Extracting Structured Data from Recipes Using Conditional Random Fields

jawns · on April 9, 2015

"But there is an ever-increasing appetite from developers and designers for finely structured data to power our digital products and at some point, we will need to develop algorithmic solutions to help with these tasks."

One really cool area in which this sort of algorithm could be applied is identifying location data.

Imagine an algorithm that could scan through a Times story like this one ...

http://query.nytimes.com/gst/fullpage.html?res=9902EFDE1230F...

... and extract from the text all location identifiers, then geocode them:

"Seventh Avenue and 36th Street" --> 40.7522877,-73.9897059

"Bleecker Street between Sullivan and Thompson" --> 40.728887,-73.999566

"Chrystie and Rivington" --> "40.7212581,-73.99224"

I used to work for a metro daily, and I developed a script that allowed us to geocode an address by highlighting it in our CMS and clicking a button, but that still required an editor to highlight the correct portion of the text.

Using an algorithm to perform the task instead of an editor would open up some incredible possibilities.

For instance, imagine a local news alerts service in which you could enter your location and a radius, and receive alerts whenever a news item mentioned a location within that radius. (I once developed a prototype of such a service, but the lack of a fully automated process for identifying locations led me to shelve it.)

discardorama · on April 9, 2015

> One really cool area in which this sort of algorithm could be applied is identifying location data.

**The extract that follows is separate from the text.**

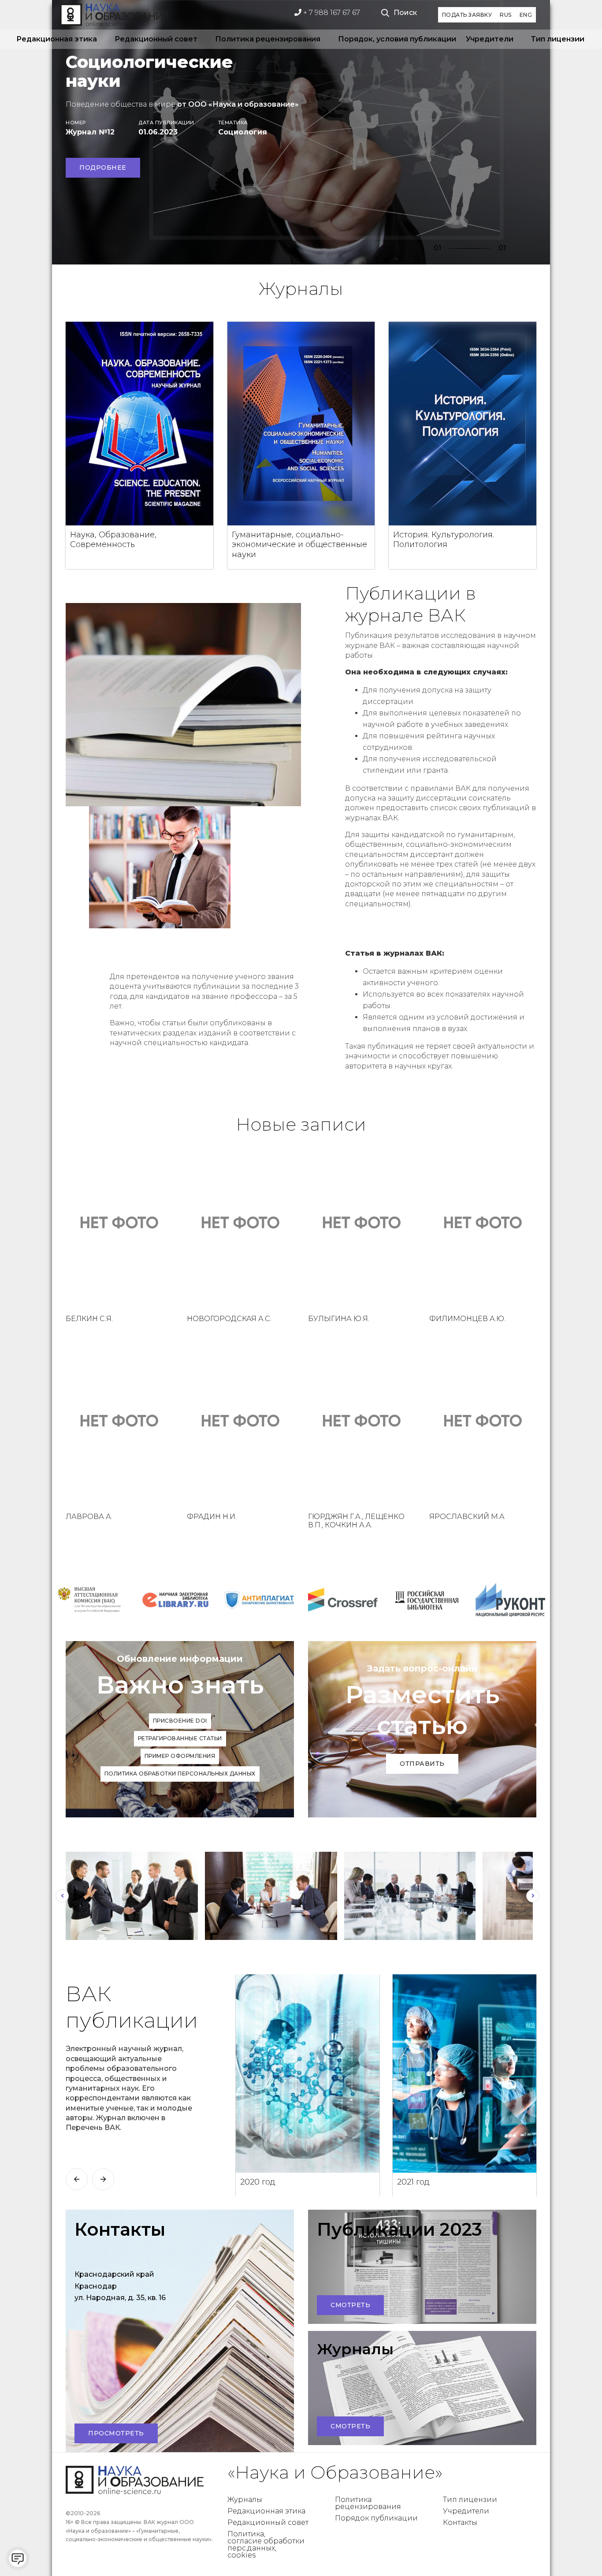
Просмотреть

You may want to try "PlaceSpotter" from Yahoo: https://developer.yahoo.com/boss/geo/

I haven't tried it myself, but did look at it for a similar idea a while back.

follower · on April 10, 2015

> extract from the text all location identifiers

That's what one of MetaCarta's products does: http://en.wikipedia.org/wiki/MetaCarta

denimboy · on April 9, 2015

Weird since I just read this yesterday about the LA times doing the same thing:

http://datadesk.latimes.com/posts/2013/12/natural-language-p...

The LA Times article has some generic python NLTK code. They used a MaxEnt classifier instead of CRF.

jsankey · on April 9, 2015

This is really interesting to me as I've just been solving the same ingredient parsing problem in my iOS app (Zest Recipe Manager) to implement smart shopping lists. Although I was tempted to use a statistical approach I opted to start with a more direct heuristic approach to see how far I could get (and to make sure I really understood the issues before trying a more generic solution).

The heuristic approach actually works pretty well, though with a significant amount of effort! A lot of ambiguities can be resolved with a custom algorithm of this kind. For shopping list support (where really the common cases matter most) the results are excellent. But there are ambiguities I have had to hack solutions to that would probably be better resolved via a probabilistic method. And there are cases where some actual NLP is required to properly detect extraneous descriptive phrases etc. I'm considering adding a statistical helper to my custom parser to take it to the next level.

sheraz · on April 9, 2015

Funny enough, I'm also working in this space at the moment.

Right now we are training models to identify cuisines and diets in multiple languages.

Also, anyone interested in this space might also check out Yummly (www.yummly.com).